*Reading text*
BEGIN

In progress at UNHQ

PRESS CONFERENCE BY UNFPA ON ROLE OF YOUTH IN ACHIEVING MILLENNIUM GOALS

12/8/2005
Press Conference
Department of Public Information • News and Media Division • New York

Press conference by UNFPA ON ROLE OF YOUTH IN ACHIEVING MILLENNIUM GOALS


With half the world’s population below the age of 25, representing the largest number of young people in world history, it was simply not an option to put the needs and rights of young people on hold or at the end of a list of seemingly more pressing priorities, correspondents were told at a Headquarters press conference today on the role of young people in achieving the Millennium Development Goals.


Reading a message from Thoraya Obaid, the Executive Director of the United Nations Population Fund (UNFPA), UNFPA youth advisor Kakenya Ntaya said that unless greater investments were made in young people, the goals to end extreme poverty and hunger, combat HIV/AIDS, improve child and maternal health, ensure universal education and promote gender equality would not be met.  Nowhere were investments more urgently needed than for adolescent girls and young women, who were not only bearing the brunt of the AIDS epidemic in Africa, but were also vulnerable to all forms of discrimination, exploitation, violence and trafficking everywhere. 


“They need safe spaces, equal chances and support to develop to their full potential”, she said.  As the world commemorated International Youth Day today, young people from around the world had come to the United Nations to share their courageous stories.

END

*Dataset section*
BEGIN

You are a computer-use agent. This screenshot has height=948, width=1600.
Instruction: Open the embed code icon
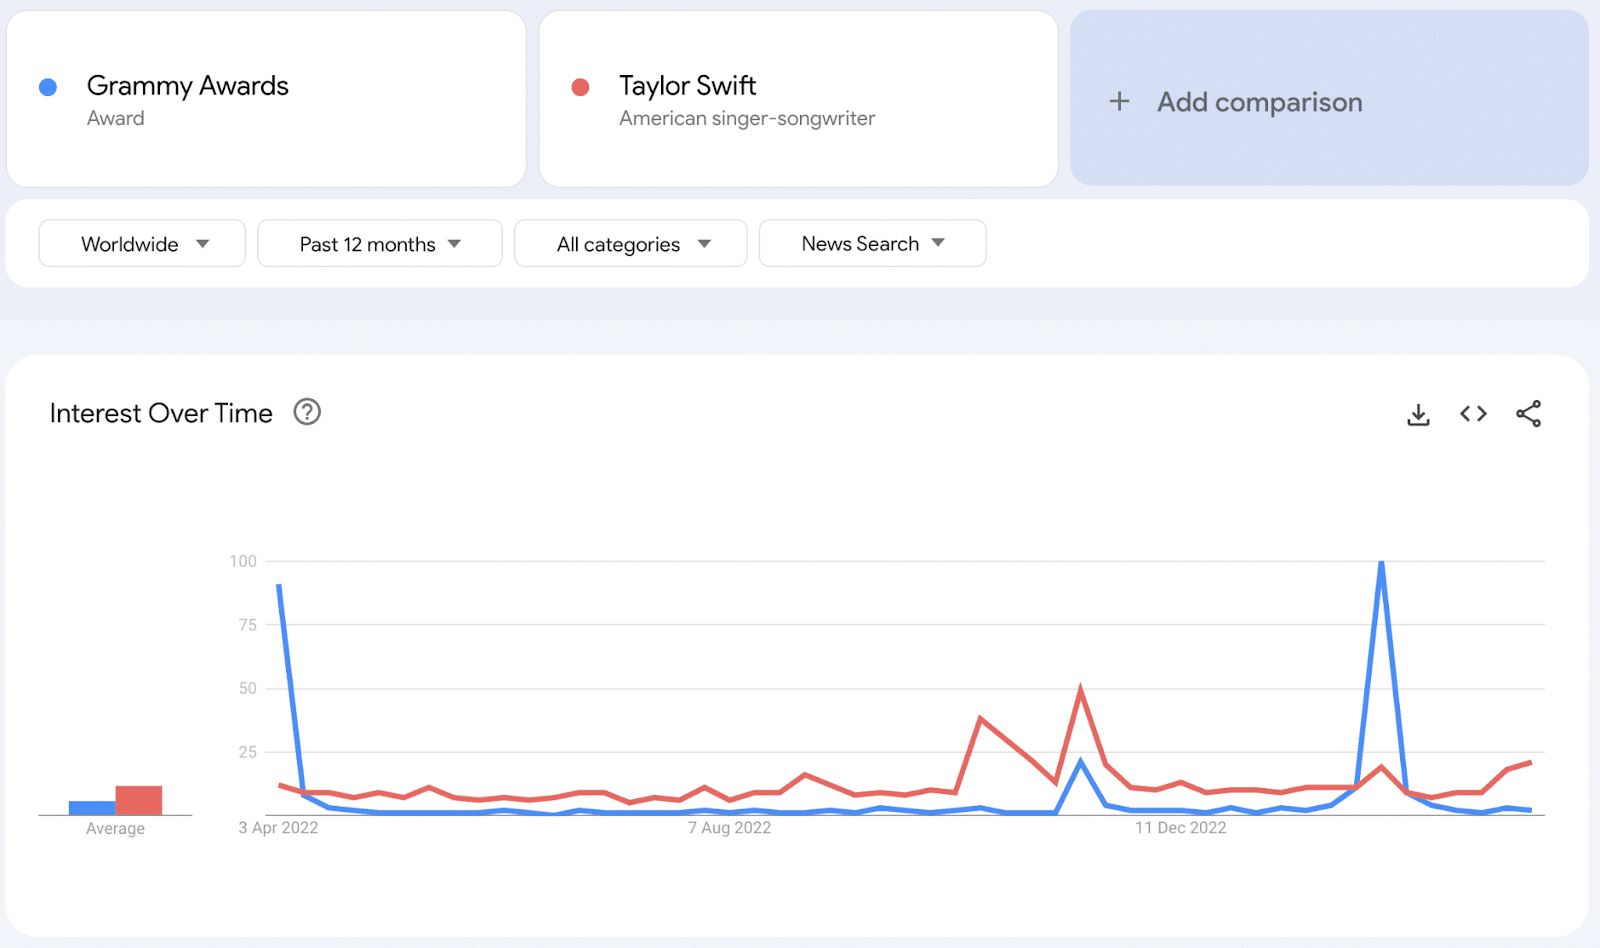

END

*List of tasks*
(1) Using the press conference text on youth and the Millennium Goals, answer these:
(a) What share of the world's population is below the age of 25?
(b) Whose message did Kakenya Ntaya read?
(c) What day was the world commemorating on the day of the press conference?
(2) Pick up the press conference text on youth and the Millennium Goals after its final sentence and carry it on.

*Results for the exercise*
(1)
(a) Half.
(b) A message from Thoraya Obaid, the Executive Director of the United Nations Population Fund (UNFPA).
(c) International Youth Day.

(2)
Describing the exhibit entitled, “Chasing the Dream:  Youth Faces of the Millennium Development Goals”, which opens at United Nations Headquarters this evening, she said the photographs in the exhibit show through the eyes of young people that they were ready to meet the Millennium Development Goals.  As world leaders prepared for the September Summit, that recognition was especially important.  Young people were ready -- if their ideas, energy and dreams were used -- to find solutions.


The exhibit, which was the collective effort of United Nations organizations, the World Bank, the United Nations Millennium Campaign and the Youth Employment Network, included photographs and writings from young people from Brazil, Cambodia, India, Jamaica, the Kyangwali Refugee Settlement in northern Uganda, Morocco, Uganda and the Ukraine.  The photographs were taken with poor-quality disposable cameras and assignments to document their dreams and fears, likes and dislikes.  The images had been celebrated by professional photographers and editors, revealing what professional photographers rarely caught. 


“Their pictures are their voices”, she said.  Whether their dreams or fears took hold was not only their decision, but a political decision.  Real commitment by leaders to the Millennium Development Goals could make all the difference in the world.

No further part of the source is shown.